Oh, and if you were wondering about the name, well, Silverman admits it makes as little sense as you might expect.

"We just wanted to pick something random, because what does it matter once people associate it with you? Think about "Friends." If you think about it, it's like, you're going to call a show "Friends"? Then we were at a restaurant and retroactively said it should stand for something. Tim goes, 'Just attitude,' which is so Tim, and then Michael goes, 'So hey.' We're like, OK, 'Just Attitude So Hey.'

And if the five comedians seem equally random, you're not that far off. You may not have considered these five comics to be a comedy troupe -- and there's no reason to start now. They're still each running their own channels, it's just that they want their "shows" to be on the same "network."

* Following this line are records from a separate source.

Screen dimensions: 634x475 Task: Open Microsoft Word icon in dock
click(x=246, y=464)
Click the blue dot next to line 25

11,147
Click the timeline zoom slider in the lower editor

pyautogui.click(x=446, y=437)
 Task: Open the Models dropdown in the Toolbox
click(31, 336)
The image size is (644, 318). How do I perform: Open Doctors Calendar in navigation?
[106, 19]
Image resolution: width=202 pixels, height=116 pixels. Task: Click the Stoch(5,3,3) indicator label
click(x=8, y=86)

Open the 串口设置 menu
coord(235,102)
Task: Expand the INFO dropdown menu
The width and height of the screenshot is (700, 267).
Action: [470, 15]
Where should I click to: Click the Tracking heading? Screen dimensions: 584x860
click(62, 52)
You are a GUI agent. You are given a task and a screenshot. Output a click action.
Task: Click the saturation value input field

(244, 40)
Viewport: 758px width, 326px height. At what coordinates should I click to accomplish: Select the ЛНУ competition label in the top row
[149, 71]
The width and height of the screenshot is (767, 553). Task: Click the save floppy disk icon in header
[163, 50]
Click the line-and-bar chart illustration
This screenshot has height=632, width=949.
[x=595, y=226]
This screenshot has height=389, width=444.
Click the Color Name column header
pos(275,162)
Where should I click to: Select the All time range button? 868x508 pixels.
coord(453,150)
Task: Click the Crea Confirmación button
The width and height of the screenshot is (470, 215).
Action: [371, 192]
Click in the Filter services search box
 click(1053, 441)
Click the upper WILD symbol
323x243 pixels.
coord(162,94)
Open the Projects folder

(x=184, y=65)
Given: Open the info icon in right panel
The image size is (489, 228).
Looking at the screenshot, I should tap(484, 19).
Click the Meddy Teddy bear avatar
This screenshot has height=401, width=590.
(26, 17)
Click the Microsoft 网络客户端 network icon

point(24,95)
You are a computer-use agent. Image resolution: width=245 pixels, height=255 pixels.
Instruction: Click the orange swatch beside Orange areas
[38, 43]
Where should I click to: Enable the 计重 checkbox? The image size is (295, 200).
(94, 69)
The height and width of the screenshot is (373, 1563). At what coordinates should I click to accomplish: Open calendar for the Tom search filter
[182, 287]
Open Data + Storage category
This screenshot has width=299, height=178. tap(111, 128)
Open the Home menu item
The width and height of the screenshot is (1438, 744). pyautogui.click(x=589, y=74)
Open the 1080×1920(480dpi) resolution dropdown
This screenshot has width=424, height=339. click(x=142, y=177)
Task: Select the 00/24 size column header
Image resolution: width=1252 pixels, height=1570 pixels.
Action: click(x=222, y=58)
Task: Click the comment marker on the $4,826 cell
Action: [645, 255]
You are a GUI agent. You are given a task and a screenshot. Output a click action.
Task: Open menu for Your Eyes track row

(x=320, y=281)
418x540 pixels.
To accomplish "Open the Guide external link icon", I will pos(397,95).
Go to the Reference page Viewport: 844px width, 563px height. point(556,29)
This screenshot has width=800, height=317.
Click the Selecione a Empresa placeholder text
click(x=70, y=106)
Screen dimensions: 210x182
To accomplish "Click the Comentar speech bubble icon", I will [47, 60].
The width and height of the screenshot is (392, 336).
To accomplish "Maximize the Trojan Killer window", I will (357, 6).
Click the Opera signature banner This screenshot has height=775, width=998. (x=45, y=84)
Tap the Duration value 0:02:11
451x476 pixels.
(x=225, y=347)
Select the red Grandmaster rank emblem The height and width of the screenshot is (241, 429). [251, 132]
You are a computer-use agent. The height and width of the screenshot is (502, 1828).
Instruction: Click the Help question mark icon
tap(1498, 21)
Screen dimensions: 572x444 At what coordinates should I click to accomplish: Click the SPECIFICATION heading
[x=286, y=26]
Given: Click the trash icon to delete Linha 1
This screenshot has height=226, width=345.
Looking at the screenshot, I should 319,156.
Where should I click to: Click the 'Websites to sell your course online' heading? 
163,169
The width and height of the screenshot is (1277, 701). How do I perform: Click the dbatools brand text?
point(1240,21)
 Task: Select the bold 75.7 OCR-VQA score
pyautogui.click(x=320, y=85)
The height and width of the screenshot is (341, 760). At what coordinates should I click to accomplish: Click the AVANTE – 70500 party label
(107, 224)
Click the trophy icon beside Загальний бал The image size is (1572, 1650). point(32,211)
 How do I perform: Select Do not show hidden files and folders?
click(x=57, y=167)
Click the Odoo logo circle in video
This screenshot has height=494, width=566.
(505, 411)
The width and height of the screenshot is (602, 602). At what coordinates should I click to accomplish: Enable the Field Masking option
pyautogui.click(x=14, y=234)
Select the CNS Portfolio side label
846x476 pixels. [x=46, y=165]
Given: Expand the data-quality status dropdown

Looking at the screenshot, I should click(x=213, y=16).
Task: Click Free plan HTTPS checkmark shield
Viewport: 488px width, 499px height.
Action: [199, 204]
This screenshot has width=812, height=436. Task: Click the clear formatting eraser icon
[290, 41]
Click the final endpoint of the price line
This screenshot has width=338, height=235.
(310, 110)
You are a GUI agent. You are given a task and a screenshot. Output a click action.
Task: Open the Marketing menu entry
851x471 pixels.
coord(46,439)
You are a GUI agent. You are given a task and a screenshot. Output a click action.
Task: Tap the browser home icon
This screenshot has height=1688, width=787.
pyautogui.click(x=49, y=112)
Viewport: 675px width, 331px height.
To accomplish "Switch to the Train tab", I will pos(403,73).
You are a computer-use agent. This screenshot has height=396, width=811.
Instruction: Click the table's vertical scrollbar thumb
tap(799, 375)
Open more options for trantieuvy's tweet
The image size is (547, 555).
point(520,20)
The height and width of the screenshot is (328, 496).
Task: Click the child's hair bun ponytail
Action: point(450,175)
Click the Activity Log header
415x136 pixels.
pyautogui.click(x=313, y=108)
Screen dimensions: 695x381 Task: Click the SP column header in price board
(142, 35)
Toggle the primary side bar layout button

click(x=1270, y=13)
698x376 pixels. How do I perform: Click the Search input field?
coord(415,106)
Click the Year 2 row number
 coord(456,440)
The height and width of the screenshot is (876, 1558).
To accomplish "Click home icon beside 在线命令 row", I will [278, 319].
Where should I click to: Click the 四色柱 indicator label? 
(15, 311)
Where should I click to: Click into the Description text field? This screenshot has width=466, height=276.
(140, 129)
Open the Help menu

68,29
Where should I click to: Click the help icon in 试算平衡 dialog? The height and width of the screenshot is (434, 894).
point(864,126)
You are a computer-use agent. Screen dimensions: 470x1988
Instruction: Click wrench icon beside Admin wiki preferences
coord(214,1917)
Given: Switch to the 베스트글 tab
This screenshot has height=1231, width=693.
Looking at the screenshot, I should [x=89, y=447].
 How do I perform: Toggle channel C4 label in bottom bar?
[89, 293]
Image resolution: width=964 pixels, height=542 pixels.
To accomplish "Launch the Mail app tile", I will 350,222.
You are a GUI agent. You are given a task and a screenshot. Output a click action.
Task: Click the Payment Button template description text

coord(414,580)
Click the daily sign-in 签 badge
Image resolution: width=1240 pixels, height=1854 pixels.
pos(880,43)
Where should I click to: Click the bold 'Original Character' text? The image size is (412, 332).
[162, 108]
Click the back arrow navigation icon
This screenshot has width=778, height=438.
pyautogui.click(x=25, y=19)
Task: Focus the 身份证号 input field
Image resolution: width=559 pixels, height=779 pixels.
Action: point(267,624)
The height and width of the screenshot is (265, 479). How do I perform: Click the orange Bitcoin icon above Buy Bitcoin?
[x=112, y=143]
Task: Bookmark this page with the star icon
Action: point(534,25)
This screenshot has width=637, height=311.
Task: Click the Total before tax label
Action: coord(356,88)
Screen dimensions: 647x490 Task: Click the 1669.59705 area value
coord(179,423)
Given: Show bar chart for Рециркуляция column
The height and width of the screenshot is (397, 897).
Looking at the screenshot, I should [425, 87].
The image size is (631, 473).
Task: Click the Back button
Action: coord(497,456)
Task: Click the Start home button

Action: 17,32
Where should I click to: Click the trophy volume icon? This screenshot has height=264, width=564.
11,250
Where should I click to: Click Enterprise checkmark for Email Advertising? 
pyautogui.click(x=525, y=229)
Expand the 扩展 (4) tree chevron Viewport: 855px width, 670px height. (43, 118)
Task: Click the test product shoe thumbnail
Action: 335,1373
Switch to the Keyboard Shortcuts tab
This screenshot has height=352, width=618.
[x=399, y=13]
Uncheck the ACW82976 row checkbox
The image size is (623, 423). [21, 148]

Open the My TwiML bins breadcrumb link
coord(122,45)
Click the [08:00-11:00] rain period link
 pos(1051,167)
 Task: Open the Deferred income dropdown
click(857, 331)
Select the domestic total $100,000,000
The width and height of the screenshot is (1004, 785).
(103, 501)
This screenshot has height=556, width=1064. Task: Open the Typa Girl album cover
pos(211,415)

"It's such an eclectic mix but we're also like-minded," says Silverman. "Michael Cera's doing short films and I made a video that's 25-seconds long. The common thread is this is stuff we think is cool. We just want to do stuff that is funny and far out and we respect each other. It gives the site variety and we'll curate our own pages with all the comedians we love, too."

Story continues after video interview with Sarah Silverman, Reggie Watts

"It's nice to be able to tell friends that they'll be able to make whatever they want, however they want to, and have resources to do it," adds Cera. "It's really not an opportunity that a lot of my friends have often, and a lot of them have stuff that they want to make, and it's exciting in that way."

Cera is actually a pioneer in the online comedy world, having starred in the 2007's ten-part mockumentary "Clark and Michael," which helped establish that his awkward comedy voice could work outside the dynamics of "Arrested Development." But past success doesn't guarantee anything.

"It might be a strange moment in time where there was this experiment that failed," Cera pipes in, "and we had an opportunity to make things, in which case it will be an interesting little collection of work." If anyone knows this, it's Cera, who saw the feverishly anticipated "Scott Pilgrim" film bomb financially.

"'The Expendables' beat the s--t out of us. That was what I took from it. People wanted to see that more than they wanted to see 'Scott Pilgrim.' I don't know, maybe it wasn't marketed well? A lot of people I know saw the posters, saw the trailer, and were like, 'I don't really get it.' I don't know how else they could have marketed it."

"I think if you think you have any control over how anything's going to be received, you're fooling yourself," says Wareheim. "You can make something and you're like, 'I feel really good about this' and then nobody gives a s--t."

"It's like trying to create a viral video or something," Cera admits. "There's no science to a meme. That's like trying to control the weather. It's kind of its own force."